— start Record set —
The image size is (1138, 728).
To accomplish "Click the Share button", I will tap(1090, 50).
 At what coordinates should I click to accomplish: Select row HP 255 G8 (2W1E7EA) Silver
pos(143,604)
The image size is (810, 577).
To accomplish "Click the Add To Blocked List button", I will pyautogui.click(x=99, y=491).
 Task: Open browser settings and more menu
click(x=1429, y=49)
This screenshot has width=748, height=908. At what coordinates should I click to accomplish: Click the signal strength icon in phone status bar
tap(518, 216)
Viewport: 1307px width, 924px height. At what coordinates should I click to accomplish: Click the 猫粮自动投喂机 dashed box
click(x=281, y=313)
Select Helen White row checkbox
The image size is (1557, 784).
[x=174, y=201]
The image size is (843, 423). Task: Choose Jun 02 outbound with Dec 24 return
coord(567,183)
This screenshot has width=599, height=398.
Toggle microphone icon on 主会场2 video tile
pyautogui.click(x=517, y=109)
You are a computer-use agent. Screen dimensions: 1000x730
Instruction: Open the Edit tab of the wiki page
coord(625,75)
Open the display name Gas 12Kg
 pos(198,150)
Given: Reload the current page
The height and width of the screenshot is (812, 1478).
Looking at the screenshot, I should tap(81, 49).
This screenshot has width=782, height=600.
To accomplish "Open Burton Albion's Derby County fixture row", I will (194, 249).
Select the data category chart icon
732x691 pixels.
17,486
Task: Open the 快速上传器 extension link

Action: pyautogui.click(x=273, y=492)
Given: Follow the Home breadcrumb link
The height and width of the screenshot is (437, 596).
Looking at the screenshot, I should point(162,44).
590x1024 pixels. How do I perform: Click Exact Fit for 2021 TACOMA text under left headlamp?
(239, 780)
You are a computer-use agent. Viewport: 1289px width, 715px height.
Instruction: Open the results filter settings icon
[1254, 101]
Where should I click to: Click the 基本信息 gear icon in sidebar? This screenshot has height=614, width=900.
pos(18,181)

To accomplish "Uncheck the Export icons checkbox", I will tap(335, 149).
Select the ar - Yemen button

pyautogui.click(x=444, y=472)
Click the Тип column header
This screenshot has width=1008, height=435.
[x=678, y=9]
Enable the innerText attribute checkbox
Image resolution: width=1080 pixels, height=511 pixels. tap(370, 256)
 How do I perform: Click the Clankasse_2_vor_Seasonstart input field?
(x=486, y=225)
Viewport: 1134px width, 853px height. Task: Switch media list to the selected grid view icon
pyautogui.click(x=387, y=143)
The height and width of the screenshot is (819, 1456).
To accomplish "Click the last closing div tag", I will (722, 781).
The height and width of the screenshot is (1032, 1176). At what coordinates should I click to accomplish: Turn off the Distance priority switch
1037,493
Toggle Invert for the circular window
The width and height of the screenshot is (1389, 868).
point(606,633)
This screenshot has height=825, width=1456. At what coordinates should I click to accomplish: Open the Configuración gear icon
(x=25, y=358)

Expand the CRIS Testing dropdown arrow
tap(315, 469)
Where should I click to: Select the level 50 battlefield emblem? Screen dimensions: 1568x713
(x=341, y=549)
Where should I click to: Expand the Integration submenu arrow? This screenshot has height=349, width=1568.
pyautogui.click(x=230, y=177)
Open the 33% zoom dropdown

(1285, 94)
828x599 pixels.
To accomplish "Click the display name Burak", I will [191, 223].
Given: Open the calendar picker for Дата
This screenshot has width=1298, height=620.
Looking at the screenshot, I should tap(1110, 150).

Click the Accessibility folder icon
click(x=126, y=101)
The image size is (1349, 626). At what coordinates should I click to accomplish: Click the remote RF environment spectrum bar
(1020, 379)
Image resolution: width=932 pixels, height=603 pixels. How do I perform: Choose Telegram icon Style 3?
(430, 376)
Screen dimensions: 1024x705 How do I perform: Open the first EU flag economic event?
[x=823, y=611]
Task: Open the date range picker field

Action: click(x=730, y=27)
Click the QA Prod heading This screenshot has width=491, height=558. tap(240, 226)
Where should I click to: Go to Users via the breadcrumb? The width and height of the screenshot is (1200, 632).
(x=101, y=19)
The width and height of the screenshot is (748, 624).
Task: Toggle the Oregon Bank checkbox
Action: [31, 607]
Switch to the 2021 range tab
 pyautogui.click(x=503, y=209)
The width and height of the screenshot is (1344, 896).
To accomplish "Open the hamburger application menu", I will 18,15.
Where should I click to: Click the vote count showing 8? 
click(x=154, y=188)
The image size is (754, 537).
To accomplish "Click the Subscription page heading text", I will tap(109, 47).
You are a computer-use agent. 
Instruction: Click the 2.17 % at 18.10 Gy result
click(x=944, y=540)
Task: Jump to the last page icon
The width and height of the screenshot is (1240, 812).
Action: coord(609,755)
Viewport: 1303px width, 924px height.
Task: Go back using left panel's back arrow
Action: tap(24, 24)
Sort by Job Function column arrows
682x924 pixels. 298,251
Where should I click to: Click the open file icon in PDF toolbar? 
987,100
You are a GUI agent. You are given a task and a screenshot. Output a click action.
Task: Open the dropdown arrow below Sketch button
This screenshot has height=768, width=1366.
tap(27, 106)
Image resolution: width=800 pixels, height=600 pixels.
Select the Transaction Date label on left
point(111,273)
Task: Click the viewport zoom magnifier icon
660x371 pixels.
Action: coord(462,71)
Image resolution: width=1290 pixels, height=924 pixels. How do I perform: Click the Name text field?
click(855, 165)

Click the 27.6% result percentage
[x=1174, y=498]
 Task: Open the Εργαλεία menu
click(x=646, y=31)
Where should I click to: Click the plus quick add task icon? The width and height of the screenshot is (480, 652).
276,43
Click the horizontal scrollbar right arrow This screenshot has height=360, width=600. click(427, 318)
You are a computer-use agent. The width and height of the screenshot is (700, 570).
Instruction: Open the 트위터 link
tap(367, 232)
— end Record set —
• [Problem to work on] Reproduce all of the data above line for line, without changing anything.

• [Right answer]
The image size is (1138, 728).
To accomplish "Click the Share button", I will tap(1090, 50).
 At what coordinates should I click to accomplish: Select row HP 255 G8 (2W1E7EA) Silver
pos(143,604)
The image size is (810, 577).
To accomplish "Click the Add To Blocked List button", I will pyautogui.click(x=99, y=491).
 Task: Open browser settings and more menu
click(x=1429, y=49)
This screenshot has width=748, height=908. At what coordinates should I click to accomplish: Click the signal strength icon in phone status bar
tap(518, 216)
Viewport: 1307px width, 924px height. At what coordinates should I click to accomplish: Click the 猫粮自动投喂机 dashed box
click(x=281, y=313)
Select Helen White row checkbox
The image size is (1557, 784).
[x=174, y=201]
The image size is (843, 423). Task: Choose Jun 02 outbound with Dec 24 return
coord(567,183)
This screenshot has width=599, height=398.
Toggle microphone icon on 主会场2 video tile
pyautogui.click(x=517, y=109)
You are a computer-use agent. Screen dimensions: 1000x730
Instruction: Open the Edit tab of the wiki page
coord(625,75)
Open the display name Gas 12Kg
 pos(198,150)
Given: Reload the current page
The height and width of the screenshot is (812, 1478).
Looking at the screenshot, I should tap(81, 49).
This screenshot has width=782, height=600.
To accomplish "Open Burton Albion's Derby County fixture row", I will (194, 249).
Select the data category chart icon
732x691 pixels.
17,486
Task: Open the 快速上传器 extension link

Action: pyautogui.click(x=273, y=492)
Given: Follow the Home breadcrumb link
The height and width of the screenshot is (437, 596).
Looking at the screenshot, I should point(162,44).
590x1024 pixels. How do I perform: Click Exact Fit for 2021 TACOMA text under left headlamp?
(239, 780)
You are a computer-use agent. Viewport: 1289px width, 715px height.
Instruction: Open the results filter settings icon
[1254, 101]
Where should I click to: Click the 基本信息 gear icon in sidebar? This screenshot has height=614, width=900.
pos(18,181)

To accomplish "Uncheck the Export icons checkbox", I will tap(335, 149).
Select the ar - Yemen button

pyautogui.click(x=444, y=472)
Click the Тип column header
This screenshot has width=1008, height=435.
[x=678, y=9]
Enable the innerText attribute checkbox
Image resolution: width=1080 pixels, height=511 pixels. tap(370, 256)
 How do I perform: Click the Clankasse_2_vor_Seasonstart input field?
(x=486, y=225)
Viewport: 1134px width, 853px height. Task: Switch media list to the selected grid view icon
pyautogui.click(x=387, y=143)
The height and width of the screenshot is (819, 1456).
To accomplish "Click the last closing div tag", I will (722, 781).
The height and width of the screenshot is (1032, 1176). At what coordinates should I click to accomplish: Turn off the Distance priority switch
1037,493
Toggle Invert for the circular window
The width and height of the screenshot is (1389, 868).
point(606,633)
This screenshot has height=825, width=1456. At what coordinates should I click to accomplish: Open the Configuración gear icon
(x=25, y=358)

Expand the CRIS Testing dropdown arrow
tap(315, 469)
Where should I click to: Select the level 50 battlefield emblem? Screen dimensions: 1568x713
(x=341, y=549)
Where should I click to: Expand the Integration submenu arrow? This screenshot has height=349, width=1568.
pyautogui.click(x=230, y=177)
Open the 33% zoom dropdown

(1285, 94)
828x599 pixels.
To accomplish "Click the display name Burak", I will [191, 223].
Given: Open the calendar picker for Дата
This screenshot has width=1298, height=620.
Looking at the screenshot, I should tap(1110, 150).

Click the Accessibility folder icon
click(x=126, y=101)
The image size is (1349, 626). At what coordinates should I click to accomplish: Click the remote RF environment spectrum bar
(1020, 379)
Image resolution: width=932 pixels, height=603 pixels. How do I perform: Choose Telegram icon Style 3?
(430, 376)
Screen dimensions: 1024x705 How do I perform: Open the first EU flag economic event?
[x=823, y=611]
Task: Open the date range picker field

Action: click(x=730, y=27)
Click the QA Prod heading This screenshot has width=491, height=558. tap(240, 226)
Where should I click to: Go to Users via the breadcrumb? The width and height of the screenshot is (1200, 632).
(x=101, y=19)
The width and height of the screenshot is (748, 624).
Task: Toggle the Oregon Bank checkbox
Action: [31, 607]
Switch to the 2021 range tab
 pyautogui.click(x=503, y=209)
The width and height of the screenshot is (1344, 896).
To accomplish "Open the hamburger application menu", I will 18,15.
Where should I click to: Click the vote count showing 8? 
click(x=154, y=188)
The image size is (754, 537).
To accomplish "Click the Subscription page heading text", I will tap(109, 47).
You are a computer-use agent. 
Instruction: Click the 2.17 % at 18.10 Gy result
click(x=944, y=540)
Task: Jump to the last page icon
The width and height of the screenshot is (1240, 812).
Action: coord(609,755)
Viewport: 1303px width, 924px height.
Task: Go back using left panel's back arrow
Action: tap(24, 24)
Sort by Job Function column arrows
682x924 pixels. 298,251
Where should I click to: Click the open file icon in PDF toolbar? 
987,100
You are a GUI agent. You are given a task and a screenshot. Output a click action.
Task: Open the dropdown arrow below Sketch button
This screenshot has height=768, width=1366.
tap(27, 106)
Image resolution: width=800 pixels, height=600 pixels.
Select the Transaction Date label on left
point(111,273)
Task: Click the viewport zoom magnifier icon
660x371 pixels.
Action: coord(462,71)
Image resolution: width=1290 pixels, height=924 pixels. How do I perform: Click the Name text field?
click(855, 165)

Click the 27.6% result percentage
[x=1174, y=498]
 Task: Open the Εργαλεία menu
click(x=646, y=31)
Where should I click to: Click the plus quick add task icon? The width and height of the screenshot is (480, 652).
276,43
Click the horizontal scrollbar right arrow This screenshot has height=360, width=600. click(427, 318)
You are a computer-use agent. The width and height of the screenshot is (700, 570).
Instruction: Open the 트위터 link
tap(367, 232)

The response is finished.